E é exactamente a partir daqui que vejo despontar uma estratégia gizada por D.
João II que considero eivada de vistas largas, sem precedentes na nossa
história. Uma estratégia que desde logo mandou às urtigas o radicalismo
católico e o obscurantismo. Ele sabia o valor da massa crítica que os judeus
representavam e estava ciente de que iria colher os frutos, como de facto
colheu. Provavelmente, não ignorava que iria afrontar o poder temporal
de Roma ao perfilhar uma estratégia de cunho predominantemente secular. E é
neste ponto que encontro eventual significado para um Monofisismo que lhe terá
sido mais conveniente que a ortodoxia católica. Para o Papa importava a
envangelização de outros povos segundo os cânones da sua Igreja e não de
leituras exegéticas. Sem rebuço, tem de se aceitar que os objectivos de Roma
visavam mais o alargamento do poder temporal do que a envangelização cristã em
si. De resto, só as religiões monoteístas, na presunção de um exclusivismo de
virtudes, desprezam as crenças alheias e impõe-lhes os seus dogmas, o que em si
constitui violência moral.

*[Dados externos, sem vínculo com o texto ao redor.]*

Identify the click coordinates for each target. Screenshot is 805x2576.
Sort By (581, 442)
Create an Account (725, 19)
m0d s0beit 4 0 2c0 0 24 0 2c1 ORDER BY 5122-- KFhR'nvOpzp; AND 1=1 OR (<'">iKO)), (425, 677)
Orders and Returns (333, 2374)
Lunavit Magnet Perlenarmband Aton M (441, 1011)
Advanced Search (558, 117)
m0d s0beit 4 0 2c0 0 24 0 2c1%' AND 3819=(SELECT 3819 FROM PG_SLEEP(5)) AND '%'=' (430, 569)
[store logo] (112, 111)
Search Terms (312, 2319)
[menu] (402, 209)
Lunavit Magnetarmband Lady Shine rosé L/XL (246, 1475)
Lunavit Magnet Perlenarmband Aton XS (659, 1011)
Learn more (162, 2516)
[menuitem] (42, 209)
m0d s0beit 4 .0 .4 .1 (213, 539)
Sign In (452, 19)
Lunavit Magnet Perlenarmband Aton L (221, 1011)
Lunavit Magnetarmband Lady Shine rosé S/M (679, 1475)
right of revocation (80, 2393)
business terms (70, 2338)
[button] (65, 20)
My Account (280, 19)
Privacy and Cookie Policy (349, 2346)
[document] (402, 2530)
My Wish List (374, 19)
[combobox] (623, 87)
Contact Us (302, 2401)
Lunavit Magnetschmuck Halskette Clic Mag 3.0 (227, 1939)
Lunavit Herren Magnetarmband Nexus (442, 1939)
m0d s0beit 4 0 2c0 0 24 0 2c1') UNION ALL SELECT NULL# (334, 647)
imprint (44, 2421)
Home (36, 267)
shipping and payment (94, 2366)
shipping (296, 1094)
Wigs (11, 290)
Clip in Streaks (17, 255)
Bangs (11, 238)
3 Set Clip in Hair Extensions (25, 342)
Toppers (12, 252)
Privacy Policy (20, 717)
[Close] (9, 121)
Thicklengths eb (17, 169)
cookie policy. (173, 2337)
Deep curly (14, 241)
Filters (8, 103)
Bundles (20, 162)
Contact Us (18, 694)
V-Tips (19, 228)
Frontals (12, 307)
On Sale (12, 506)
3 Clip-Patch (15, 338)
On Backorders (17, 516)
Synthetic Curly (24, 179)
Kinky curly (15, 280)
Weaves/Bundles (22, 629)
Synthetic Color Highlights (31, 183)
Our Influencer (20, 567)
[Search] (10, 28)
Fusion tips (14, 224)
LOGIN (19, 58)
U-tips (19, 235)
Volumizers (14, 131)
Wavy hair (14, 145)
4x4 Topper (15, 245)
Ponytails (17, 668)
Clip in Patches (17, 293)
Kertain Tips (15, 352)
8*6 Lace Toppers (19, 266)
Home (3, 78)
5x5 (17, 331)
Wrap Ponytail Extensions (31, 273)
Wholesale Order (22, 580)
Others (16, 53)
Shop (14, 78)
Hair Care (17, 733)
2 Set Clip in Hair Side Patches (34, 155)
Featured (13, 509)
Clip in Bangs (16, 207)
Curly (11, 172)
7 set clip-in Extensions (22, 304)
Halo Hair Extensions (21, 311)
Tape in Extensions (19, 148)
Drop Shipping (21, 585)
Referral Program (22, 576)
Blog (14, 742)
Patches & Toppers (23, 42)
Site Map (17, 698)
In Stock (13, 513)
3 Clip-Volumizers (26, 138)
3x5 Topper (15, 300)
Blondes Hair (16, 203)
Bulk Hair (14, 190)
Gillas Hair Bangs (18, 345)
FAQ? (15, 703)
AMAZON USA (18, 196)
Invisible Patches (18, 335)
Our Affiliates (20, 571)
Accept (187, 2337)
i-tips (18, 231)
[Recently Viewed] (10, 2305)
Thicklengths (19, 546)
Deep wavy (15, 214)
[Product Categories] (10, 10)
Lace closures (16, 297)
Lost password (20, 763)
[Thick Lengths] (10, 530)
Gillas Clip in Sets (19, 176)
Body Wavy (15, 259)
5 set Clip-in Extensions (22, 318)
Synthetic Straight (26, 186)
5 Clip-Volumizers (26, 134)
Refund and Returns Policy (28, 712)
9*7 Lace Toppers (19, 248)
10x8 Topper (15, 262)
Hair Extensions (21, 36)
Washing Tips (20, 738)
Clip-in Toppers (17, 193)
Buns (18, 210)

Não foi por acaso que, em 1849, o abade
Arduini, descreveu o poder temporal dos papas como uma "mentira histórica,
uma impostura política e uma imoralidade religiosa". De facto,
como a História demonstra, as religiões monoteístas são as únicas que estão na
origem de guerras entre povos, ao passo que as politeístas convivem entre si
pacificamente. Espinosa explica-o bem com o seu racionalismo ético. E é curioso registar que Espinosa descende de judeus
portugueses que seriam expulsos 2 séculos depois da morte de D. João II,
vítimas da intolerância e do obscurantismo com que provavelmente não pactuaria
o monarca. O envenenamento
de D. João II (hipótese plausível considerada pela maior parte dos
historiadores) pode ter tido mão da aristocracia e do clero, num conluio em que
cada uma das partes envolvidas teria as suas próprias razões, mas com as do
clero a serem determinadas por objectivos estratégicos de maior alcance, já que
por trás estaria Roma. (Continua)
Adriano Miranda Lima 15.08.2021 (Continuação): A D. João II sucedeu o venturoso D. Manuel I, que colheu os louros da estratégia do seu primo mas foi incapaz de resistir à pressão da sua sogra Isabel, sob a influência de Roma. Sem a coragem e o alcance da visão do seu antecessor, D. Manuel limitou-se a ir na onda do “alargamento da fé e do Império”, incapaz de um olhar prospectivo sobre o futuro. Tanto que tudo começaria a soçobrar nos dois reinados seguintes, por várias razões mas principalmente por aniquilamento da própria estratégia, que ficou manca com a expulsão dos judeus e com eles a banca, a detença do comércio internacional assim como de mais valias científicas. A verdade é que os judeus portugueses foram uma parte importante da nação de que nos livrámos leviana e precipitadamente por momentâneas conveniências diplomáticas da nossa relação com a Espanha, tendo o fundamentalismo católico como pano de fundo. O que se pode é perguntar como teria sido o rumo nacional se D. João II não tivesse morrido (envenenado) aos 40 anos e tivesse prosseguido a sua estratégia. Aqui só se pode, efectivamente, especular, dado que ele iria por certo afrontar a rivalidade do país vizinho, para mais em aliança com Roma, além de outros imponderáveis. Depois, com a introdução mais tarde da Inquisição tudo acabou por se perder. A Inquisição fez muito mal à alma portuguesa, instilou-lhe medo, desconfiança e outros sentimentos mesquinhos; entravou-a. É bem possível que ainda não tenham sido completamente erradicados os resíduos da sua maligna presença, porque muito do que nos amedronta e encolhe, não poupando nem povo anónimo nem elites, tem a sua raiz na Inquisição. Bem, não fiz mais que especular…
(A mim
parece-me uma especulação muito convincente).